FHA Requirements on Caps and Minimums
May 6, 2016 - Some borrowers want to know if FHA home loans have an income limit. The implication is often that FHA loans are intended for a certain type of applicant and that some borrowers might be disqualified for an FHA mortgage because they earn “too much” money.

Other FHA mortgage loan applicants or refinance loan applicants want to know if FHA loan rules specify a minimum dollar amount a borrower must earn to qualify for an FHA mortgage.

While HUD 4000.1 does have standards for debt-to-income ratios and requires the lender to verify a borrower’s employment and income, HUD 4000.1 does not specify a maximum income cap. FHA loans are for any qualified borrower who intends to purchase and occupy the home. FHA home loans are not created for a specific income bracket, so the idea that an applicant would be turned down for an FHA loan or refinance loan because he or she earns “too much” is a misconception. HUD 4000.1 states of a borrower’s income and the requirements for it:

“The Mortgagee must document the Borrower’s income and employment history, verify the accuracy of the amounts of income being reported, and determine if the income can be considered as Effective Income…” “…The Mortgagee may only consider income if it is legally derived and, when required, properly reported as income on the Borrower’s tax returns. Negative income must be subtracted from the Borrower’s gross monthly income, and not treated as a recurring monthly liability unless otherwise noted.”

In short, there is no such thing as an “earnings cap” for FHA mortgages.

While there is no such thing as an FHA required minimum income, the borrower must qualify for the loan financially by submitting employment and income data to the lender who will calculate the borrower’s debt to income ratio. The borrower must be able to afford the new loan in addition to his or her existing financial obligations. FHA debt to income ratio requirements are affected by FICO scores; the better your FICO score the more “lenient” you may find the debt to income requirement (up to a certain point). Lender standards may also apply.

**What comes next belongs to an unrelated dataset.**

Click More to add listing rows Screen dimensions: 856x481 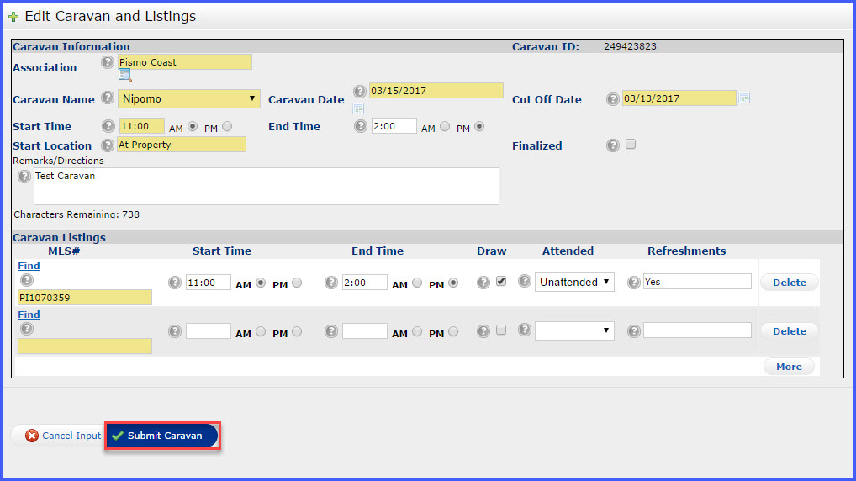[x=788, y=367]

What is the debt-to-income ratio? It’s a standard where the amount of verifiable income is compared to the amount of monthly debt. The borrower’s debts cannot exceed a certain percentage of the income-some lenders may not approve a mortgage loan if the borrower has more than 43% of the monthly income going toward financial obligations (including a projected mortgage payment). Other lenders may have different requirements, you will need to speak to a loan officer about your specific circumstances to see what may apply.

Furthermore, your monthly mortgage payment itself cannot exceed a certain percentage of your monthly income. This percentage may vary depending on the lender. There is no minimum income amount listed for borrowers to qualify for an FHA mortgage loan, but it is the lender’s job to insure the borrower can afford the loan based on the calculations made with your verifiable income (not all income is considered verifiable-it must be judged as stable and likely to continue).